Now, I hasten to say that I am not an expert in this area. If you want to get into ASD and diet issues, there is a LOT of reading out there that you can do, starting with every book listed on on the MINDD site. (If you've never looked through this website, I really recommend that you do!)
However, here is a list of things that we do to get you started.
Start with a basic gluten and casein free diet. Casein is the protein found in dairy. There are quite a few good 'GFCF' products on the supermarket shelves, including bread which is reasonable when fresh or toasted. We replace milk with rice milk. Check out the net for a much greater variety of products. If you're doing this, you need to do it properly - no little gluten or dairy nibbles here and there.

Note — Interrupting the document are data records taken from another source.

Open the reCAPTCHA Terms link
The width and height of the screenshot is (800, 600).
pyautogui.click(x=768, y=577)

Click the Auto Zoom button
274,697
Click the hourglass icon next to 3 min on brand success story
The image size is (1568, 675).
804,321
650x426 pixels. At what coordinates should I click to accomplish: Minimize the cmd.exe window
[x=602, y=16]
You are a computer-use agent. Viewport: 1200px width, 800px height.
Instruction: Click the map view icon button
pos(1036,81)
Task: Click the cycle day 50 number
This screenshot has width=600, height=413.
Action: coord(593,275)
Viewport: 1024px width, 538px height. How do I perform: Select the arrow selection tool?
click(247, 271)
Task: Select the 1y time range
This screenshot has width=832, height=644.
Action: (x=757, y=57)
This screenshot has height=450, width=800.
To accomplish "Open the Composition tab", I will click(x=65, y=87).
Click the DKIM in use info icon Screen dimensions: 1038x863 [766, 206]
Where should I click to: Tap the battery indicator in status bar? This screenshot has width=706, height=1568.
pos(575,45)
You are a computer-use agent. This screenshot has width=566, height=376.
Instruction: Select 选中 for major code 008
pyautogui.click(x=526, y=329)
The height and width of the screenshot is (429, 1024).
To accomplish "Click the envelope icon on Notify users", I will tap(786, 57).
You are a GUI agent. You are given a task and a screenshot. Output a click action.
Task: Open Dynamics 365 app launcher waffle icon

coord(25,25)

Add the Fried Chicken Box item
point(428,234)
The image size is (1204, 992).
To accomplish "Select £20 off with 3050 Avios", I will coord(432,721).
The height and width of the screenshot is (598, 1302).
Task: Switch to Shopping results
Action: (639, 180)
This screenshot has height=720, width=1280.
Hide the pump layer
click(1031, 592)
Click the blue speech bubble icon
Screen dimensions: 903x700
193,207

Eat protein-rich, especially at breakfast. Our doctor suggested avoiding cereal for breakfast altogether and going with dinner leftovers from the night before. I have to add that we have had a lot of problems doing this as my son really loves his cereal, but we keep trying. We also add a rice-based protein powder to his rice milk shake every night for extra protein.
Go for as many vegetables and as much meat as you can get into your child, while trying to avoid processed meats.
We try to avoid a lot of soy and corn and sometimes I think about numbers on packets too... I've also been told to avoid chocolate, but he won't take his vitamin B6 in any other form than a doctored chocolate. Having said that, my son does avoid sugar in general, having read the cover of my 'Sweet Poison' book last year, and being one to take things rather literally...
I've been told that organic is good, but hey, we're not all made of money, right?
Drink a lot, especially water.
Go for a good all around vitamin supplement, plus fish oils and extra zinc. However, before you begin supplements you really should take your child to see a MINDD practitioner who will order blood and hair tests to see where your child's body is unbalanced. It's quite common to have high copper and low zinc levels, and to be missing magnesium and other things. But get professional advice before you do this.
There are a lot of specific 'autism' diets out there, including the GAPS diet, the BEDROK diet and the Specific Carbohydrate Diet, all of which sound marvellous, but difficult. You'd have to read up about them and weigh up potential advantages versus general lifestyle pain before you decided to bite the bullet, so to speak.
How's that for starters? Does anyone have anything else to add?